I moved away from VLC because of the somewhat boring UI. Then I used potplayer, then I discovered MPV - which is awesome because it’s so performant you can easily customize it.
But I think VLC helped pioneer the library that allows decoding and playing videos without the mess that were video codec drivers on desktop.
If I try to play 3 random videos in VLC, they all three will play perfectly. If I try those same three on anything else, at least one of them will be buggy in some way.
Yes you can argue there could be encoding problems in the video file of that buggy one, but somehow VLC just always works. Shit’s unbelievably good, so I won’t be switching.
I remember the first time I encountered the Ogg Vorbis (.ogg) media type which ultimately lead me to downloading VLC as it was the only player that could handle it at the time
Sadly i recently learned VLC doesn’t just always work.
About a year ago i had an issue with playing FLAC files on VLC, where there would be short periods of no audio. I had recently made some upgrades to my audio hardware, so i was looking at my new hardware/cables/config… but in the end i realized it always happened at the same point in the same files, so a software issue was more likely:
https://code.videolan.org/videolan/vlc/-/issues/27696
Nice quote from this issue: VLC is broken since months Use their nightly version, it has a nice new interface too, and no bugs. I don’t get how they can keep a huge breaking bug like this in vlc from MONTHS.
And neither can i… until a year ago VLC was for me the pinnacle of “it just works”. Now after them leaving a bug causing audio playback issues into their stable version for months, they broke my trust in them… they’re probably still the best option out there, but now i’ll just say probably, not for sure, and there is room for improvement…
And if it were some obscure format, sure, but FLAC? …
but in the end i realized it always happened at the same point in the same files, so a software issue was more likely
Isn’t the logical conclusion here there’s an issue with the FLAC files instead of the player?
Well… I’d point you to this very nice blog post to help rationalize why it can take a long time.
Not a 4K movie.
edit: the only reason I switched from VLC to potplayer was because VLC couldn’t play my 2160p videos
Hmm I’ve definitely played many 4k videos in VLC. Don’t remember having any issues.
How many porn videos do you need to watch simultaneously?
spoiler
(for me it’s 4 but I might have to go up to 9)
MPC-HC and MPV both rock, but VLC will always stay on all my machines because any time I have a problem with a video file, VLC opens that shit no issue.
As of right now VLC also doesn’t properly support Wayland, but MPV does. It’s a great piece of software!
Agree on the sentiment about VLC though, having an open source project demonstrate what is possible and stand the test of time definitely paves the way for future work and improvements.

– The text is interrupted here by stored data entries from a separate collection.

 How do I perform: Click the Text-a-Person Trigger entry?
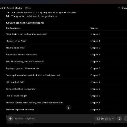[x=16, y=96]
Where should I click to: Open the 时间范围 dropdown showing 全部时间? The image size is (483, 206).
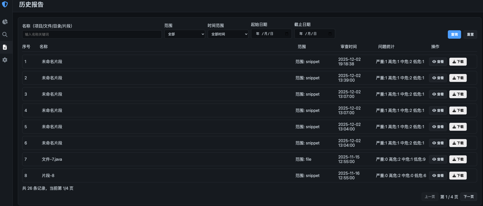coord(228,34)
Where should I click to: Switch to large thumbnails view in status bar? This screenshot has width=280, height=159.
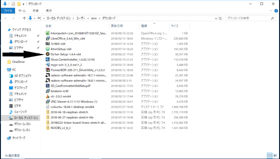275,155
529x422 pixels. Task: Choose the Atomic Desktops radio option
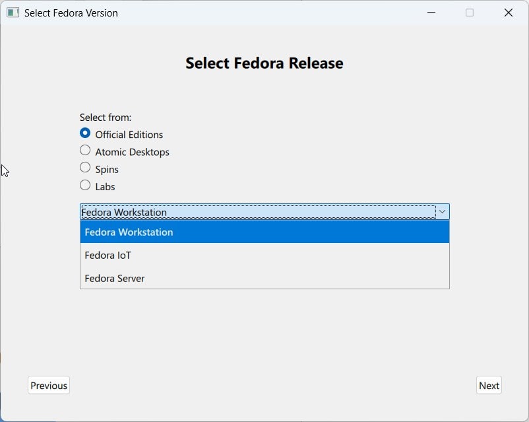[85, 151]
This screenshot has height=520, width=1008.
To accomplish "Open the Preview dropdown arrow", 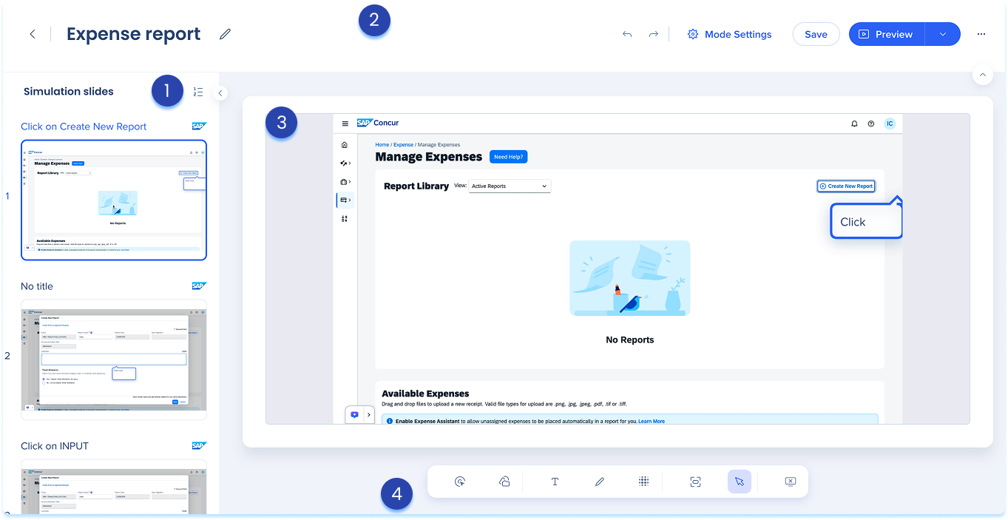I will 942,34.
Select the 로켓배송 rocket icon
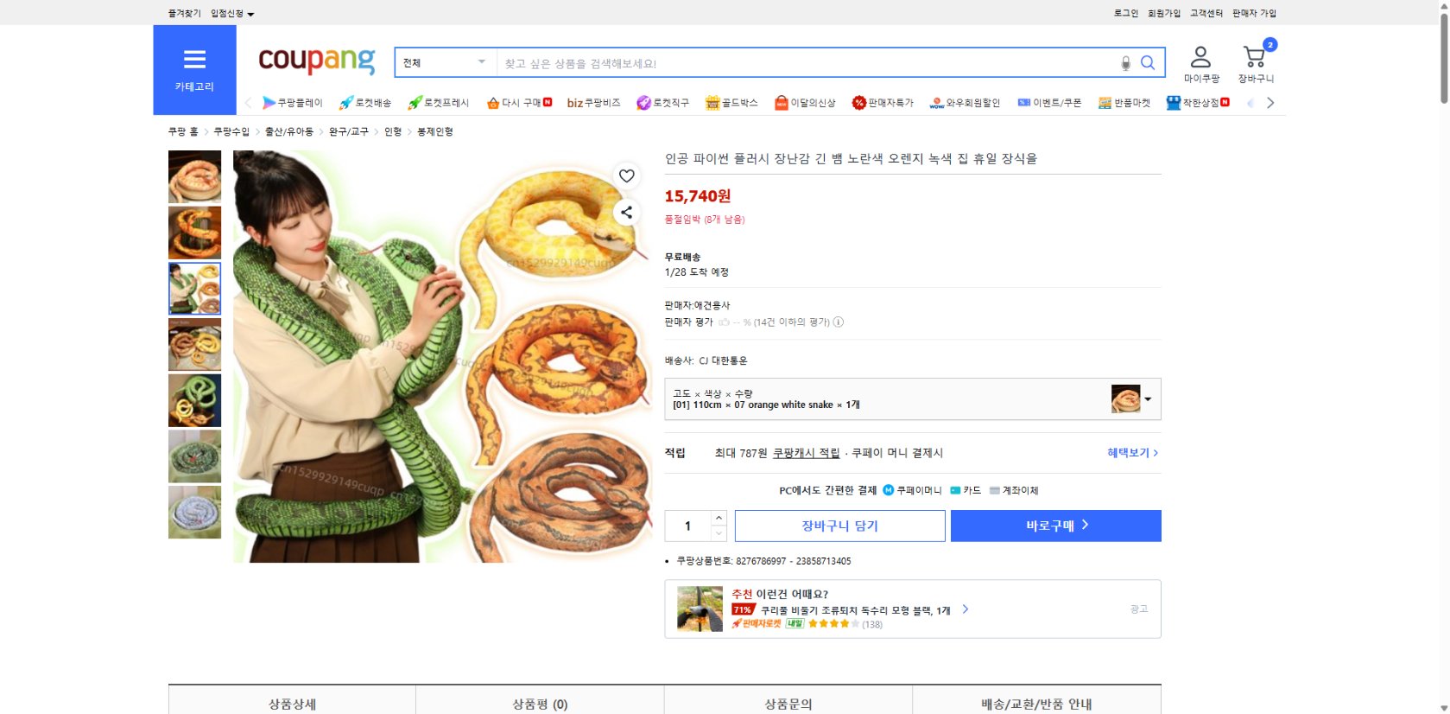 tap(345, 102)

I still have PTSD from those codec-install-infested-times… God bless VLC and it’s Author / Creator!
Still mpv’s gpu-next
video output driver is based on VLC’s libplacebo.
VLC is really slow to integrate their own development efforts though, VLC media player 4.0 has been in beta for years…
Dude should try adding some ads to the program to generate some income to spend on more dev time…
Why does the UI matter for a video player? It’s not like you’re looking at it when the video is playing. How odd. I’ve been using VLC for years, I like that it doesn’t change. It just cracks on and plays the video, which is what you want in a video player. Isn’t it?
It’s the Tunnock’s Teacake of apps.
I moved away from VLC because compared to MPC-HC, VLC was super slow. If only MPC-HC could come to Linux, that would be amazing.
MPC comes with those inexplicable keybindings, and it’s a hassle setting them, as far as I remember. Or it lacked some deal breaking customization option for me, some stuff is essential.
I got it mostly set up how I was used to. I’d be curious what you are missing?